Required work
In the blog post "The God Box," in which state did the writer see the eclipse?

Monday, August 21, 2017

The God Box

Hello, My Dear Blog. It's been over a year since I last posted. Goodness, I didn't mean to be gone so long. Perhaps I haven't had much to say, or maybe I just lacked the words to describe my thoughts and ideas. Anyway, it's nice to be back.

I'm fascinated by today. There was a total eclipse of the sun, which crossed the United States. Here in Utah, the eclipse wasn't to totality, but close. The experience was very cool, and I was happy to share it with my wife and kids, and even a couple of friends. Other friends of mine saw the eclipse from the areas of totality, where the moon completely covered the sun for a couple of minutes, darkening the land they stood on, and chilling the air. The photos I've seen from those areas of totality are amazing to say the least. No, beautiful. No, breathtaking. No...maybe words won't do. Maybe my words will limit the expansiveness of the event. And so I'll just say I saw it, I was moved, and I'll leave it at that.

At work, I had a discussion, which just happened to coincide with the subject-matter of my last post here---God and boxes. It was a lovely discussion during which beautiful truths were unpacked. Once again, I thought about how limiting thoughts can sometimes be. I thought about how religion can at times stifle one's spirituality.

For those who believe in "God," there has been at some point in their lives an introduction to this idea of deity. Perhaps their parents presented them with the idea of God. Often, as was the case for me, it was a combination of things. My parents introduced me to the idea of God. They taught me that I could talk to God, and that God would listen to me, and even answer me. They taught me that with God anything is possible. They introduced me to Mormonism, and Mormonism introduced me to a box.

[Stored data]
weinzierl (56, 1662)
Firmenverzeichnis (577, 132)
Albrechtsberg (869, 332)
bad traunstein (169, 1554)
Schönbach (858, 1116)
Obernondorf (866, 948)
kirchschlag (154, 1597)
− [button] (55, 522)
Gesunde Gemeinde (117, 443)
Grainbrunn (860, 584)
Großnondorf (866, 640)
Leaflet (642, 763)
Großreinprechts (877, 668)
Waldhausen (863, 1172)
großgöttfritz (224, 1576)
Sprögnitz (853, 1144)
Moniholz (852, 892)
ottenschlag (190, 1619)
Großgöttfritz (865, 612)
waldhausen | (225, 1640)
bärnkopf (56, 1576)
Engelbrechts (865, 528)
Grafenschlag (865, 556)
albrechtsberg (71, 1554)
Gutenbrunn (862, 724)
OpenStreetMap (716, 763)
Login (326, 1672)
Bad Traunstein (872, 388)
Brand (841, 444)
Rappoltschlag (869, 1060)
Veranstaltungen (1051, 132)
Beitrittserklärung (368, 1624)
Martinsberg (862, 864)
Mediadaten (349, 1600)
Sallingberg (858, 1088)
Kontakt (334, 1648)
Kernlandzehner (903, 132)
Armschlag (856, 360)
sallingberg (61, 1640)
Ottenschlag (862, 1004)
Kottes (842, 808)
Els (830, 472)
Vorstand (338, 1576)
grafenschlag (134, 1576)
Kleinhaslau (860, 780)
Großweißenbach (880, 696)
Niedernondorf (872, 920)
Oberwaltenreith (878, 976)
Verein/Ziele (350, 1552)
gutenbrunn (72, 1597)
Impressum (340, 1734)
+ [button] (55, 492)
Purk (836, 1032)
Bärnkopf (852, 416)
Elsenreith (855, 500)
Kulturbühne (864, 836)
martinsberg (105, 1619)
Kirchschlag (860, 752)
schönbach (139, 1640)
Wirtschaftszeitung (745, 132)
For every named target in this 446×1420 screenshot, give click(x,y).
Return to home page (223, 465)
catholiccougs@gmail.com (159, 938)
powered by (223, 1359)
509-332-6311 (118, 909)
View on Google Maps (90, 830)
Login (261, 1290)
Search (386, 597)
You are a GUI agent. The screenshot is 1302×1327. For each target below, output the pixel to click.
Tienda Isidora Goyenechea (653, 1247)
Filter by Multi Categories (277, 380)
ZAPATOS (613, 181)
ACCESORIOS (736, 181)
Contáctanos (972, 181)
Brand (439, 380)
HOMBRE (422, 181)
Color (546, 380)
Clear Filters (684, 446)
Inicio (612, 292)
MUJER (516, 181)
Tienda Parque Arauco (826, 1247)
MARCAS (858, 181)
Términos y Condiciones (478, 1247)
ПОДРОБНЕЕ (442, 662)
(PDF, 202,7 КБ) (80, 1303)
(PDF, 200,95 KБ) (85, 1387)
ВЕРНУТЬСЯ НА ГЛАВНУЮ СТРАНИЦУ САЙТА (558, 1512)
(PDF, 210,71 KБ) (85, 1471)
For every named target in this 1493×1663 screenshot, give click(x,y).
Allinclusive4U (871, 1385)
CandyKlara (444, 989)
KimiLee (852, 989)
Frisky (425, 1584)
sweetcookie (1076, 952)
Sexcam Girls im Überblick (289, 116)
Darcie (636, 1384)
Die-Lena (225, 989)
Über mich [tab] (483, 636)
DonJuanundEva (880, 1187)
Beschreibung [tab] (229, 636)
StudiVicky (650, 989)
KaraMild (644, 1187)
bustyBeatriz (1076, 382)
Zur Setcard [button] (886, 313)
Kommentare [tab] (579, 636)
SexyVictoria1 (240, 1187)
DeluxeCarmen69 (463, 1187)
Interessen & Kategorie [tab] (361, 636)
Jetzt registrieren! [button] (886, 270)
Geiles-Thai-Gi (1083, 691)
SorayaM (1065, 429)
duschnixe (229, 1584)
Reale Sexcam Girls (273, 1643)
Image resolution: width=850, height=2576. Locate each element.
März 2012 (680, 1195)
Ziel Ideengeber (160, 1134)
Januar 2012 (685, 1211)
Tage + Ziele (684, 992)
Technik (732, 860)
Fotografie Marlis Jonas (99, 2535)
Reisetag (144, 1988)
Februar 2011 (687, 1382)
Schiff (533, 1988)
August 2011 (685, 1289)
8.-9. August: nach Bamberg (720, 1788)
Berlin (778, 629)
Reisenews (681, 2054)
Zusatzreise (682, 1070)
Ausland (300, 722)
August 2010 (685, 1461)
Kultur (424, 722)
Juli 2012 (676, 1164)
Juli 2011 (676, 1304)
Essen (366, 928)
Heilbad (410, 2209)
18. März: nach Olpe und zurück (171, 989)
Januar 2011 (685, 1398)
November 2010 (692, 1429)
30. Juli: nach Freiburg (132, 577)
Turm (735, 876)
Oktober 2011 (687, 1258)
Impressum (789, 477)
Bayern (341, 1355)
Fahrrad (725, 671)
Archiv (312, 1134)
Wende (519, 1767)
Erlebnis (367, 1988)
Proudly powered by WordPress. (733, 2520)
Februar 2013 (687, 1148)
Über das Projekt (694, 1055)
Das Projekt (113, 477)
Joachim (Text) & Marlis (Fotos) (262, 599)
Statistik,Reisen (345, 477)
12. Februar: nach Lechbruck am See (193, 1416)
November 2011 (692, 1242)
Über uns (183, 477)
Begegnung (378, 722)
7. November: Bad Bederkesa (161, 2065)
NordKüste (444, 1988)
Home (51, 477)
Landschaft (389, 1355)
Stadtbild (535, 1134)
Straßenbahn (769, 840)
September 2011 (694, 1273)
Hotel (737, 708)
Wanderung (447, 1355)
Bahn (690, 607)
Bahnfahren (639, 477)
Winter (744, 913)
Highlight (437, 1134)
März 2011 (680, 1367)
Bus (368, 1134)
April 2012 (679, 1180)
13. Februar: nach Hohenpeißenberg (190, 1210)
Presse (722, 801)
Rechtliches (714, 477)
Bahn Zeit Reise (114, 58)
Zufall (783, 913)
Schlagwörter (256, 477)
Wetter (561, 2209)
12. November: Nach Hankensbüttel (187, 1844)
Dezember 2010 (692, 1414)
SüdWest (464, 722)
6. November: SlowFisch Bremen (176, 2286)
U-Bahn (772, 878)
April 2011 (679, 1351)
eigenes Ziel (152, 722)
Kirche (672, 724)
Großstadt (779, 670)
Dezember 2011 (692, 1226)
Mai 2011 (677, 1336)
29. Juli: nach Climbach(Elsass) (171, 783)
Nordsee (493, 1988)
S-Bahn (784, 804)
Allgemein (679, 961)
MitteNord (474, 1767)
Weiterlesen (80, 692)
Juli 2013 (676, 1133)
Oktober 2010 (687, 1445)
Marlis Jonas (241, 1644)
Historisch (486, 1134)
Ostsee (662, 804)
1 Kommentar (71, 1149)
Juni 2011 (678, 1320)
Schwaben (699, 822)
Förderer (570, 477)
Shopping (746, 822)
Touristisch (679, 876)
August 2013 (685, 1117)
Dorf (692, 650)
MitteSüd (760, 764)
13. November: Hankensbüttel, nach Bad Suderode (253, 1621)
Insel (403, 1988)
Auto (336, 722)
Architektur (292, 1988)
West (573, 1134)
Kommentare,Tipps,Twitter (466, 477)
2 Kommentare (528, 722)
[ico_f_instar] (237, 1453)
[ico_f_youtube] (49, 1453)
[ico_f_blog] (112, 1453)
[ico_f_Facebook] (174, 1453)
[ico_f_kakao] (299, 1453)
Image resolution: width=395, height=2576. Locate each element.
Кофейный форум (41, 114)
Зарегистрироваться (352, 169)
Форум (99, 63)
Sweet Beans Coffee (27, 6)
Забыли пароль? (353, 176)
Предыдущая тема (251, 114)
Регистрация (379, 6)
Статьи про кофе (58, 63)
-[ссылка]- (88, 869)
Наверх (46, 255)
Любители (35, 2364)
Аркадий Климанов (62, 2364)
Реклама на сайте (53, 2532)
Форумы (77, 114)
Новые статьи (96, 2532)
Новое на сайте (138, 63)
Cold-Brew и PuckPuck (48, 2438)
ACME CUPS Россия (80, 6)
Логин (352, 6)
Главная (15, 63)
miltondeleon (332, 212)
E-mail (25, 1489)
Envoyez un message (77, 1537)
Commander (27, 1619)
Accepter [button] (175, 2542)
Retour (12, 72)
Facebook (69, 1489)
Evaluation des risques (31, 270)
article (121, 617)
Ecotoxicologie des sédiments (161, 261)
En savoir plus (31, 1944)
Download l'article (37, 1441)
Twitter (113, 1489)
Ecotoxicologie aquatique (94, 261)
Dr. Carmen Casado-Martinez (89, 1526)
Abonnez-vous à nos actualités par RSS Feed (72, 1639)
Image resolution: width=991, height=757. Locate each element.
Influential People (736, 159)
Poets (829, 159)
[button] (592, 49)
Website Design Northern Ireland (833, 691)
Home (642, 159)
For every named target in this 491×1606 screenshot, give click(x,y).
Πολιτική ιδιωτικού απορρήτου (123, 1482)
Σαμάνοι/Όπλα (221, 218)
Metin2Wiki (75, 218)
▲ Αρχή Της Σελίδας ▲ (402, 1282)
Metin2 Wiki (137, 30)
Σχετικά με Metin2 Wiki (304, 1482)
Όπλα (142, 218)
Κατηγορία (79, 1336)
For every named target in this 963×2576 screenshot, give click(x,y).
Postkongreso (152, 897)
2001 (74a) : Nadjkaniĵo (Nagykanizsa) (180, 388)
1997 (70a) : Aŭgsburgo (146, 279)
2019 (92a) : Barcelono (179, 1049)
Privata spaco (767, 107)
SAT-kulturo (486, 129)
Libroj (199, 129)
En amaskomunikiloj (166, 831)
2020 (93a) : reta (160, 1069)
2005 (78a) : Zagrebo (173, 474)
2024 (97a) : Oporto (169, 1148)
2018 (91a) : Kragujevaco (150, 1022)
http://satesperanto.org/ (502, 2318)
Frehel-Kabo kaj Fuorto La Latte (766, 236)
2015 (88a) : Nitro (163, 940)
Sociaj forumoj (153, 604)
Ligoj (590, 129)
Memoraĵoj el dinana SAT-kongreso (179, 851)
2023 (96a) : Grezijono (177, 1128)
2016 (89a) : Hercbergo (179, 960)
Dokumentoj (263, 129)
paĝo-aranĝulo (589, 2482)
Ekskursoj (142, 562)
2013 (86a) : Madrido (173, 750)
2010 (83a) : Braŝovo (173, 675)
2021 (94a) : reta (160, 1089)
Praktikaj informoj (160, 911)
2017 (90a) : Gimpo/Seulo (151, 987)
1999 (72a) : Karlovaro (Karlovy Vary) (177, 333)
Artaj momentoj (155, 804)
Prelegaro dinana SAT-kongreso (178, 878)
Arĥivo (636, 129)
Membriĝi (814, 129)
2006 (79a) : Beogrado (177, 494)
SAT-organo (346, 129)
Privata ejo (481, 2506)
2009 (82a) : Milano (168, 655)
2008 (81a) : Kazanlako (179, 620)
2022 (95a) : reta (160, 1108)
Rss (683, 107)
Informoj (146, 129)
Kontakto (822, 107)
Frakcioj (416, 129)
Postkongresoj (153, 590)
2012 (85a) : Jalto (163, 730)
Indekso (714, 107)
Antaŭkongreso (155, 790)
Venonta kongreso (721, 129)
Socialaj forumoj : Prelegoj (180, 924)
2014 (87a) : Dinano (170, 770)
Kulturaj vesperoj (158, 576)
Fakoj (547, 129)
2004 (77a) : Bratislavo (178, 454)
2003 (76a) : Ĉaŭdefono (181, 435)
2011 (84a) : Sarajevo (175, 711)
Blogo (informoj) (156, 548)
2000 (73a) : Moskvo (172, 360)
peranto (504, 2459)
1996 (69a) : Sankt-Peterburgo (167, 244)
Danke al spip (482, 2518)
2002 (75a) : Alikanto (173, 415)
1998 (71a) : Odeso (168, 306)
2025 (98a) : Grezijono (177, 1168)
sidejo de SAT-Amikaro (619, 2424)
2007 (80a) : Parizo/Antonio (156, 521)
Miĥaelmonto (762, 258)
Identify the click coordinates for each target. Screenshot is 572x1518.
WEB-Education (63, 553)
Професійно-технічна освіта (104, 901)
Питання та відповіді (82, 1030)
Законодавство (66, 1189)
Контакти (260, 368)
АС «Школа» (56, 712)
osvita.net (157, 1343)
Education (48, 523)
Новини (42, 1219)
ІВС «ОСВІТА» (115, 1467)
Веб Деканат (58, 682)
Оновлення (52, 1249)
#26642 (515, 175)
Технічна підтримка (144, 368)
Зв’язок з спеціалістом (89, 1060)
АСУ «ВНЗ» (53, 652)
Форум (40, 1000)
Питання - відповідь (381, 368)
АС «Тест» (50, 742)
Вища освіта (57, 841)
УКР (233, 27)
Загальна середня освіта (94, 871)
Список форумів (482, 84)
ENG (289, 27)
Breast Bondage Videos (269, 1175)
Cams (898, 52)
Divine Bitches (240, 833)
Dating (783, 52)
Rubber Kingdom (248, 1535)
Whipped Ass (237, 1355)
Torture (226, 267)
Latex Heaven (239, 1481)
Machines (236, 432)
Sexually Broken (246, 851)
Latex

Reply
Utah